5.3 Cells can be classified as prokaryotes or eukaryotes, which differ in the degree of internal compartmentalization.

• Prokaryotic cells lack a nucleus and other internal membrane-enclosed compartments. • Prokaryotic cells include bacteria and archaeons and are much smaller than eukaryotes. • Eukaryotic cells have a nucleus and other internal compartments called organelles. • Eukaryotes include animals, plants, fungi, and protists.

5.2 The plasma membrane is a selective barrier that controls the movement of molecules between the inside and the outside of the cell.

• Selective permeability results from the combination of lipids and proteins that makes up cell membranes. • Passive transport is the movement of molecules by diffusion, the random movement of molecules. There is a net movement of molecules from regions of higher concentration to regions of lower concentration. • Passive transport can occur by the diffusion of molecules directly through the plasma membrane (simple diffusion) or be aided by protein transporters (facilitated diffusion). • Active transport moves molecules from regions of lower concentration to regions of higher concentration and requires energy. • Primary active transport uses energy stored in ATP; secondary active transport uses the energy stored in an electrochemical gradient. • Animal cells often maintain size and shape by protein pumps that actively move ions in and out of the cell. • Plants, fungi, and bacteria have a cell wall outside the plasma membrane that maintains cell size and shape.

5.4 The endomembrane system is an interconnected system of membranes that includes the nuclear envelope, endoplasmic reticulum, Golgi apparatus, lysosomes, vesicles, and plasma membrane.

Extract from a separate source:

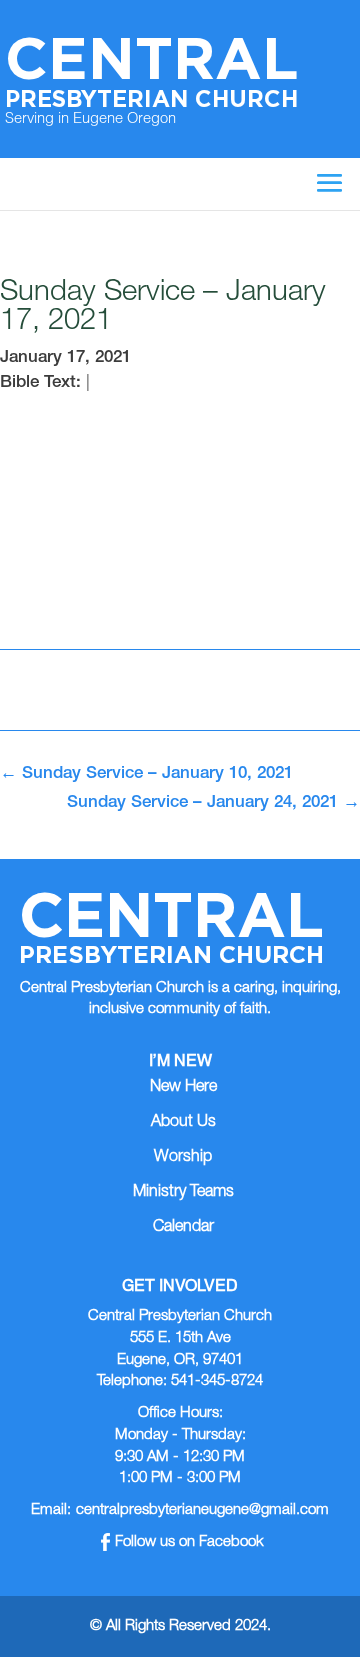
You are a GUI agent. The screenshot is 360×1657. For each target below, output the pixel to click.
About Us (183, 1123)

• The nucleus, which is enclosed by a double membrane called the nuclear envelope, houses the genome. • The endoplasmic reticulum is continuous with the outer nuclear envelope and manufactures proteins and lipids for use by the cell or for export out of the cell. • The Golgi apparatus communicates with the endoplasmic reticulum by transport vesicles. It receives proteins and lipids from the endoplasmic reticulum and directs them to their final destinations. • Lysosomes break down macromolecules like proteins to simpler compounds that can be used by the cell. • Protein sorting directs proteins to their final destinations in or out of the cell. • Proteins synthesized on free ribosomes are sorted after translation and proteins synthesized on ribosomes associated with the rough endoplasmic reticulum are sorted during translation. • Proteins synthesized on free ribososomes are often sorted by means of a signal sequence and are destined for the cytosol, mitochondria, chloroplasts, or nucleus. • Proteins synthesized on ribosomes on the rough endoplasmic reticulum have a signal sequence that is recognized by a signal-recognition particle. These proteins end up as transmembrane proteins, in the interior of various organelles, or secreted.